The Capability Discovery Engine solves this by replacing static capability loading with semantic search, graph-based re-ranking, and tiered context budgeting. A typical agent with 40+ registered tools, skills, and extensions sees its capability context drop from ~20,000 tokens to ~1,800 tokens per turn -- with higher relevance.

How It Works

The engine follows a three-stage pipeline:

User query
    |
Semantic Search (embedding similarity)
    |
Graph Re-ranking (relationship edges, co-occurrence)
    |
Tiered Context Budgeting (brief → standard → full)
    |
Final capability context for LLM

Semantic search embeds the user's query and retrieves the top-N candidate capabilities from a vector store.
Graph re-ranking adjusts scores using a lightweight relationship graph.
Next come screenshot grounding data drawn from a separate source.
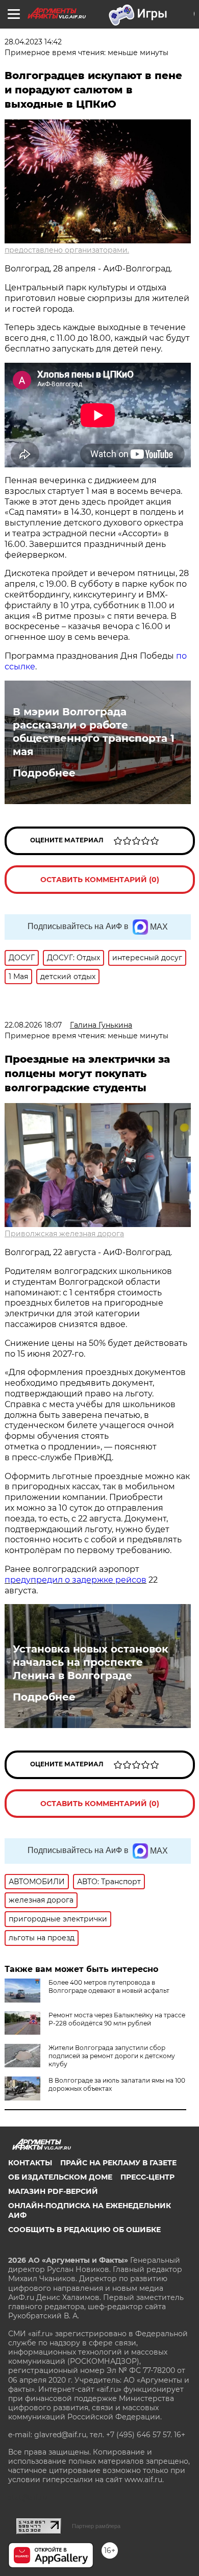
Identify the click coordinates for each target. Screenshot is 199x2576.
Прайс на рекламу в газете (118, 2162)
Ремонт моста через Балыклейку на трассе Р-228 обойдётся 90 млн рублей (116, 2019)
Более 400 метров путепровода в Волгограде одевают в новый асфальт (108, 1986)
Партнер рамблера (96, 2526)
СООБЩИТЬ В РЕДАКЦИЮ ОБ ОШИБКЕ (84, 2229)
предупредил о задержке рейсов (75, 1580)
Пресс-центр (147, 2177)
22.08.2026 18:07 (33, 1025)
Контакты (30, 2162)
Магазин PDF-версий (53, 2191)
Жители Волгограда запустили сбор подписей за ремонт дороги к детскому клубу (111, 2056)
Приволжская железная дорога (64, 1233)
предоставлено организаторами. (67, 250)
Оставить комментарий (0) (99, 879)
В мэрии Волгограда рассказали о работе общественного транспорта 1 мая (94, 732)
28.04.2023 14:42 (33, 41)
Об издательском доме (60, 2177)
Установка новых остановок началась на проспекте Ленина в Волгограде (90, 1662)
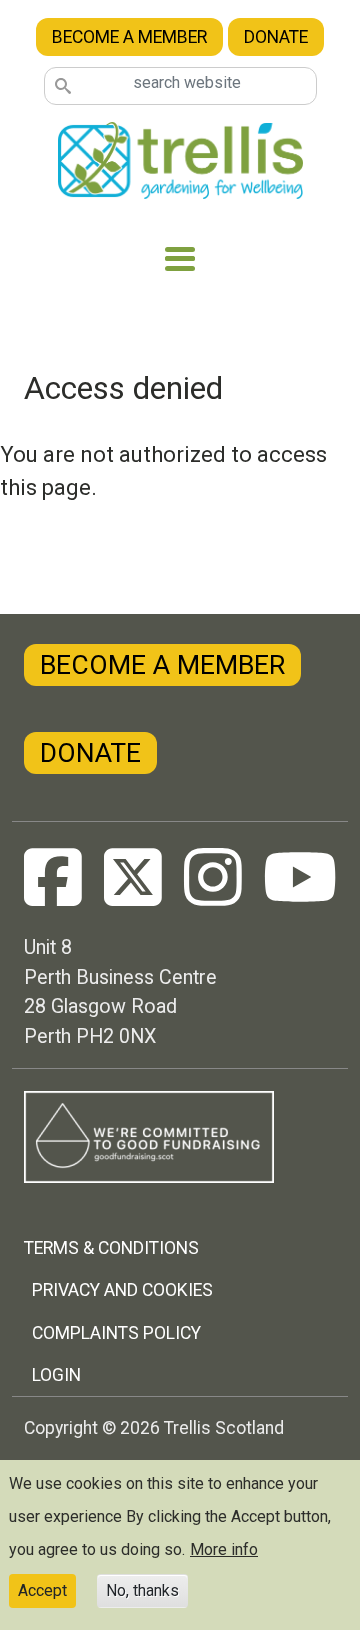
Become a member (129, 37)
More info (224, 1549)
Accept (42, 1590)
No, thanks (142, 1590)
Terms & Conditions (111, 1248)
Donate (276, 37)
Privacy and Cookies (122, 1290)
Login (56, 1375)
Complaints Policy (116, 1333)
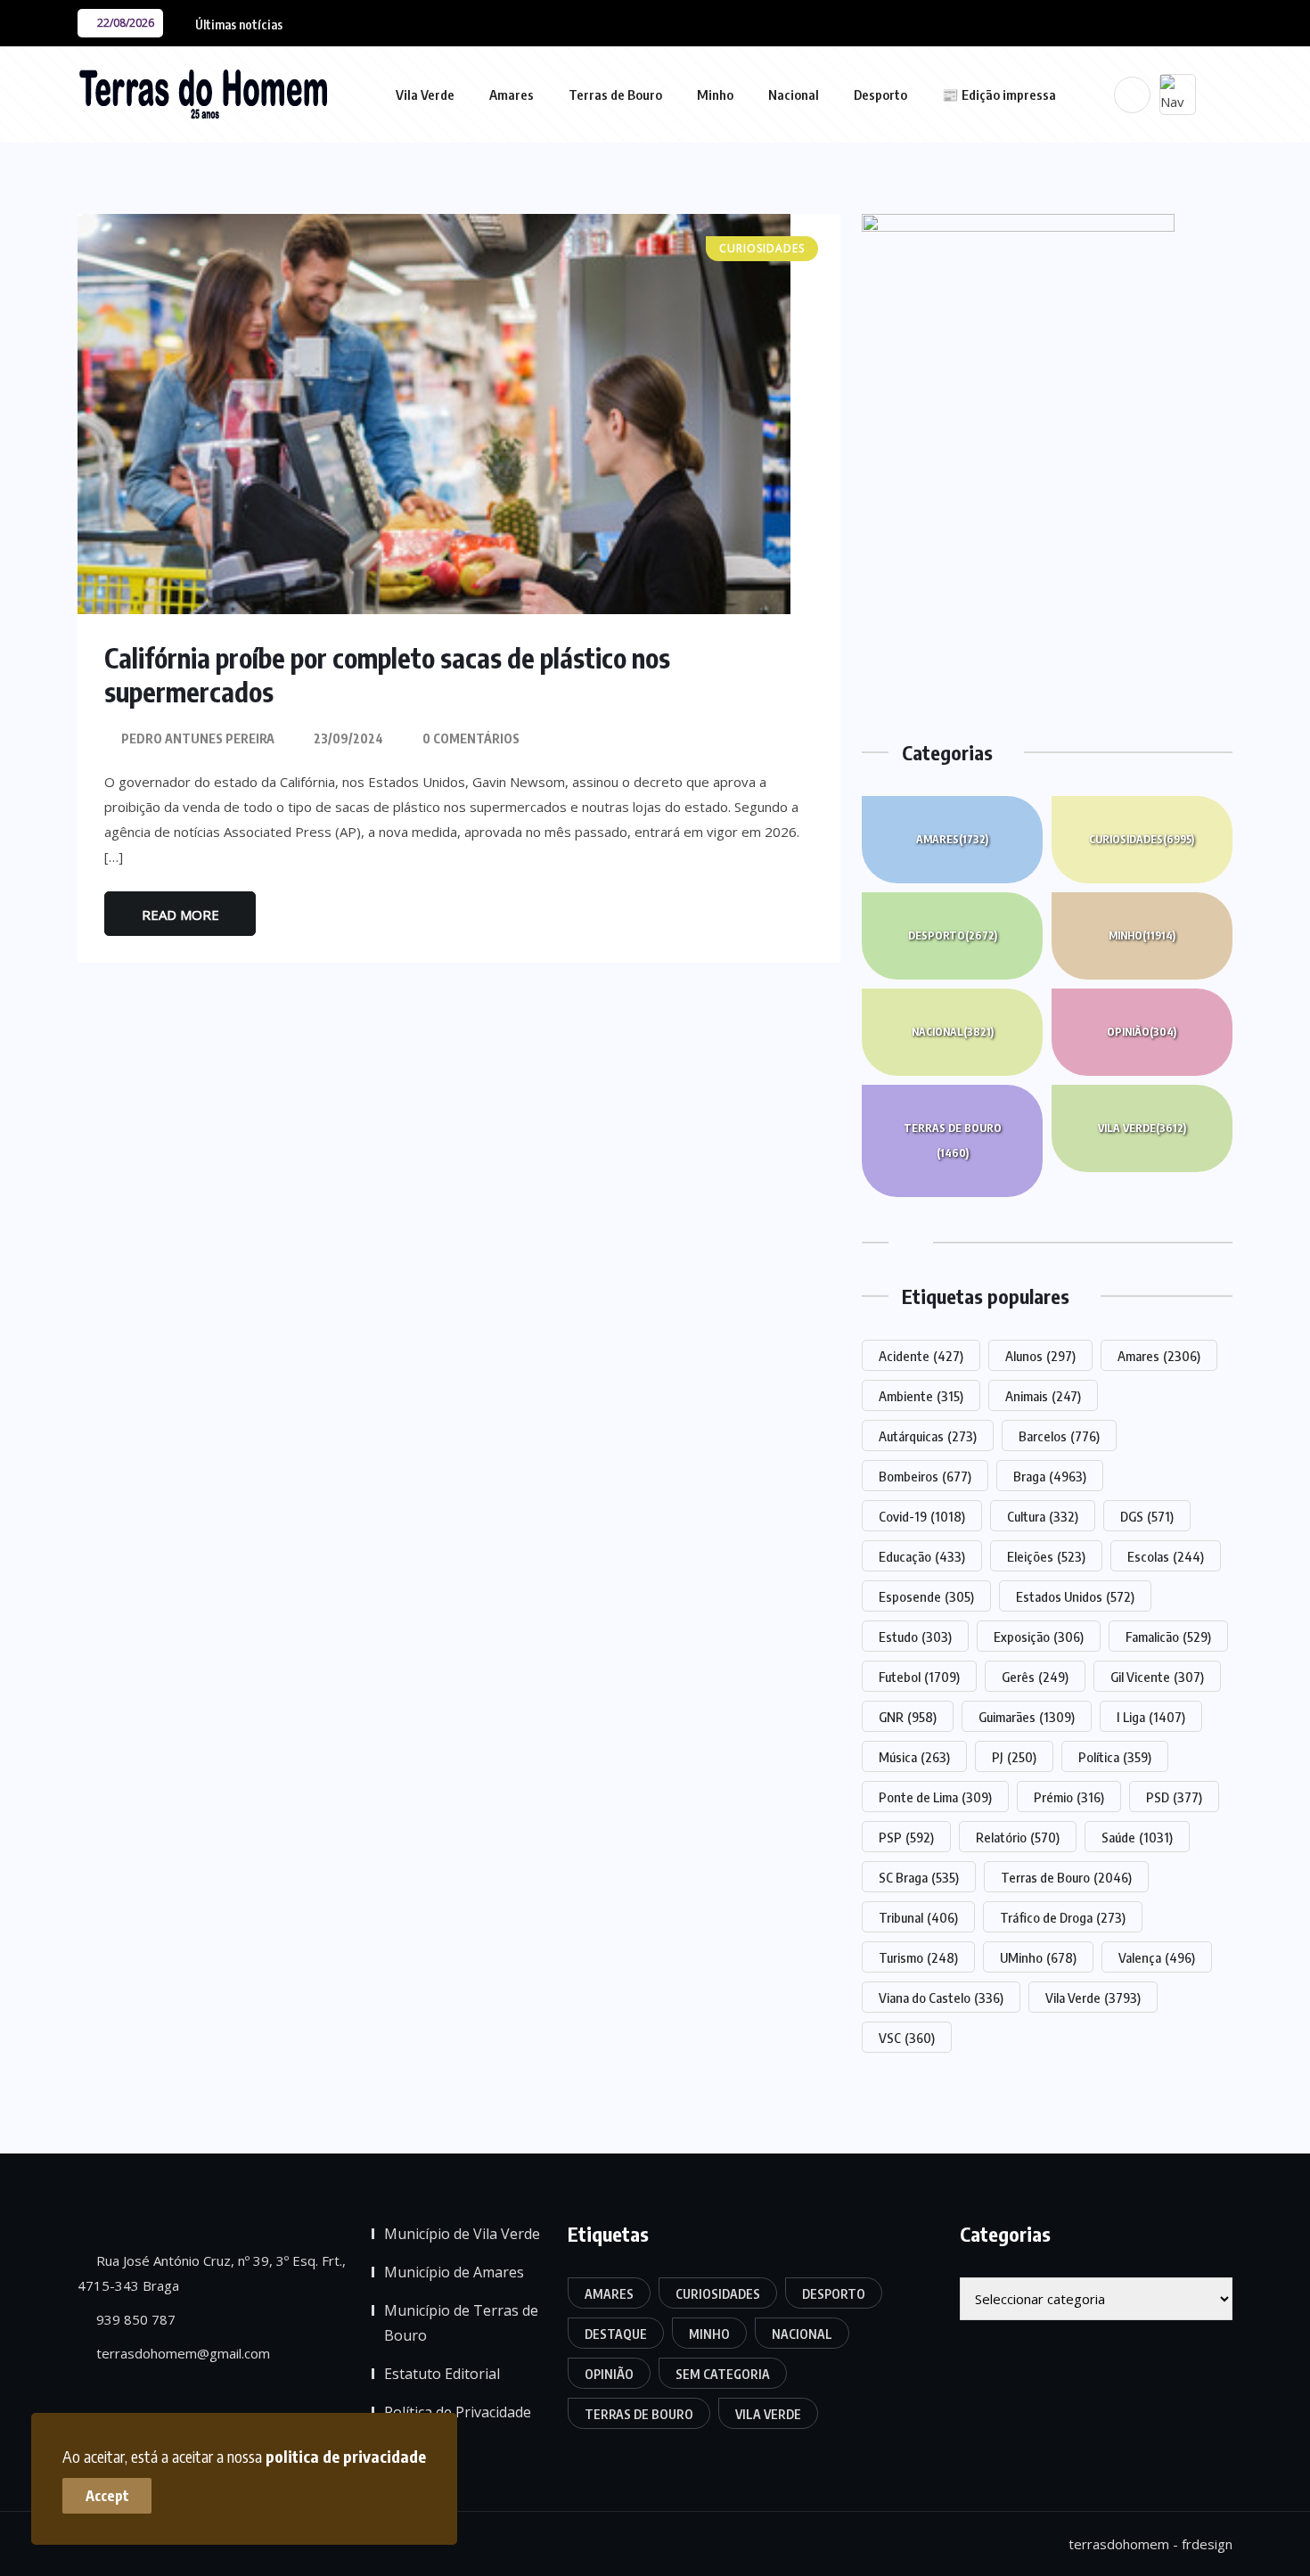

Capabilities that frequently co-occur, share dependencies, or belong to the same skill group get boosted together.
Tiered context budgeting allocates token budgets across three detail levels so the LLM gets just enough information to use each capability correctly.

The Three-Tier Model

Not every discovered capability needs the same level of detail. The engine assigns each result to one of three tiers based on its relevance score:

Tier 1: Brief (~40 tokens per capability)

The capability name plus a one-line description. Enough for the LLM to know it exists and request promotion if needed.

web-search: Search the web using Serper, SerpAPI, or Brave. Returns titles, snippets, and URLs.

Tier 2: Standard (~150 tokens per capability)

Name, description, parameter summary, and usage hints. Enough to invoke the capability correctly for straightforward cases.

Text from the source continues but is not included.